**What is needed:**
With nothing left out, repeat every entry exactly.

Pixel coordinate grounding data
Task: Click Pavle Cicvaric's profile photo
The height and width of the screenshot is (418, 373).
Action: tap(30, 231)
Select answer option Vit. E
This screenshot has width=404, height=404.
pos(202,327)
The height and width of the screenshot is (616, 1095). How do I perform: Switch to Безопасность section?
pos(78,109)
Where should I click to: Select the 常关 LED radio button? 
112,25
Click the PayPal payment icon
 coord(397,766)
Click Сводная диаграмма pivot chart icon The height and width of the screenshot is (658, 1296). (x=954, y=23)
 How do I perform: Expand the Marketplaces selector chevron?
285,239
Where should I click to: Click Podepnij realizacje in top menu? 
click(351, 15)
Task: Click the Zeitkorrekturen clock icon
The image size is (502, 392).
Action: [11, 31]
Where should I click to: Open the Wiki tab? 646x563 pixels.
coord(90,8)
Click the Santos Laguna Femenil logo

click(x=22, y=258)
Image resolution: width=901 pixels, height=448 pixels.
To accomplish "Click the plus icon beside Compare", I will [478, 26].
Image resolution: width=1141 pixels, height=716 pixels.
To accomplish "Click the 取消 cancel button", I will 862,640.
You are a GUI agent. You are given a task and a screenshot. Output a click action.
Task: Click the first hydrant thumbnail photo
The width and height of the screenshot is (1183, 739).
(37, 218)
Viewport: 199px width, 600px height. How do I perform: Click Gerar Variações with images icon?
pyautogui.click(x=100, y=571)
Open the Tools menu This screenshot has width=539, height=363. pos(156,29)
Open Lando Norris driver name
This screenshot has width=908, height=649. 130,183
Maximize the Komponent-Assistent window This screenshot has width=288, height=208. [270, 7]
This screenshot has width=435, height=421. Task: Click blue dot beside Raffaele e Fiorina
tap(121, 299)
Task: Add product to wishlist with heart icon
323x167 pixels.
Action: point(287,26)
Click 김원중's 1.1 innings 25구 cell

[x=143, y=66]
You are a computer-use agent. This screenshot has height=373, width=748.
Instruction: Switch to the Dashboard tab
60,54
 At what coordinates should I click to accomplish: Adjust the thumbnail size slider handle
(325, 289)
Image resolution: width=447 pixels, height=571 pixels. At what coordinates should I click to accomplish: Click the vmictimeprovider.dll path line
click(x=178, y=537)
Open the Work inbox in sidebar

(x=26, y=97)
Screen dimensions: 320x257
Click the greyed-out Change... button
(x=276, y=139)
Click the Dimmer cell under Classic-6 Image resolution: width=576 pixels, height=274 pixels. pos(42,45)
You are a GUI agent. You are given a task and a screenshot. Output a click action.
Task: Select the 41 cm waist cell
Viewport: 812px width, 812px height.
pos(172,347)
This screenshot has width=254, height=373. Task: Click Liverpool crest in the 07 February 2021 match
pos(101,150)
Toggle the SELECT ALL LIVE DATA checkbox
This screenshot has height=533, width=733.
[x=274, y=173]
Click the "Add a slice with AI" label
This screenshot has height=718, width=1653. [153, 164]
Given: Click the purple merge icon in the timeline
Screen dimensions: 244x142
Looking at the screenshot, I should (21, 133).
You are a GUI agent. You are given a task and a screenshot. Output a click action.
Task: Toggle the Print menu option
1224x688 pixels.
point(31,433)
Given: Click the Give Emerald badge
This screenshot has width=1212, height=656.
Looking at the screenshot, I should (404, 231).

**Result for this exercise:**
Task: Click Pavle Cicvaric's profile photo
The height and width of the screenshot is (418, 373).
Action: tap(30, 231)
Select answer option Vit. E
This screenshot has width=404, height=404.
pos(202,327)
The height and width of the screenshot is (616, 1095). How do I perform: Switch to Безопасность section?
pos(78,109)
Where should I click to: Select the 常关 LED radio button? 
112,25
Click the PayPal payment icon
 coord(397,766)
Click Сводная диаграмма pivot chart icon The height and width of the screenshot is (658, 1296). (x=954, y=23)
 How do I perform: Expand the Marketplaces selector chevron?
285,239
Where should I click to: Click Podepnij realizacje in top menu? 
click(351, 15)
Task: Click the Zeitkorrekturen clock icon
The image size is (502, 392).
Action: [11, 31]
Where should I click to: Open the Wiki tab? 646x563 pixels.
coord(90,8)
Click the Santos Laguna Femenil logo

click(x=22, y=258)
Image resolution: width=901 pixels, height=448 pixels.
To accomplish "Click the plus icon beside Compare", I will [478, 26].
Image resolution: width=1141 pixels, height=716 pixels.
To accomplish "Click the 取消 cancel button", I will 862,640.
You are a GUI agent. You are given a task and a screenshot. Output a click action.
Task: Click the first hydrant thumbnail photo
The width and height of the screenshot is (1183, 739).
(37, 218)
Viewport: 199px width, 600px height. How do I perform: Click Gerar Variações with images icon?
pyautogui.click(x=100, y=571)
Open the Tools menu This screenshot has width=539, height=363. pos(156,29)
Open Lando Norris driver name
This screenshot has width=908, height=649. 130,183
Maximize the Komponent-Assistent window This screenshot has width=288, height=208. [270, 7]
This screenshot has width=435, height=421. Task: Click blue dot beside Raffaele e Fiorina
tap(121, 299)
Task: Add product to wishlist with heart icon
323x167 pixels.
Action: point(287,26)
Click 김원중's 1.1 innings 25구 cell

[x=143, y=66]
You are a computer-use agent. This screenshot has height=373, width=748.
Instruction: Switch to the Dashboard tab
60,54
 At what coordinates should I click to accomplish: Adjust the thumbnail size slider handle
(325, 289)
Image resolution: width=447 pixels, height=571 pixels. At what coordinates should I click to accomplish: Click the vmictimeprovider.dll path line
click(x=178, y=537)
Open the Work inbox in sidebar

(x=26, y=97)
Screen dimensions: 320x257
Click the greyed-out Change... button
(x=276, y=139)
Click the Dimmer cell under Classic-6 Image resolution: width=576 pixels, height=274 pixels. pos(42,45)
You are a GUI agent. You are given a task and a screenshot. Output a click action.
Task: Select the 41 cm waist cell
Viewport: 812px width, 812px height.
pos(172,347)
This screenshot has width=254, height=373. Task: Click Liverpool crest in the 07 February 2021 match
pos(101,150)
Toggle the SELECT ALL LIVE DATA checkbox
This screenshot has height=533, width=733.
[x=274, y=173]
Click the "Add a slice with AI" label
This screenshot has height=718, width=1653. [153, 164]
Given: Click the purple merge icon in the timeline
Screen dimensions: 244x142
Looking at the screenshot, I should (21, 133).
You are a GUI agent. You are given a task and a screenshot. Output a click action.
Task: Toggle the Print menu option
1224x688 pixels.
point(31,433)
Given: Click the Give Emerald badge
This screenshot has width=1212, height=656.
Looking at the screenshot, I should (404, 231).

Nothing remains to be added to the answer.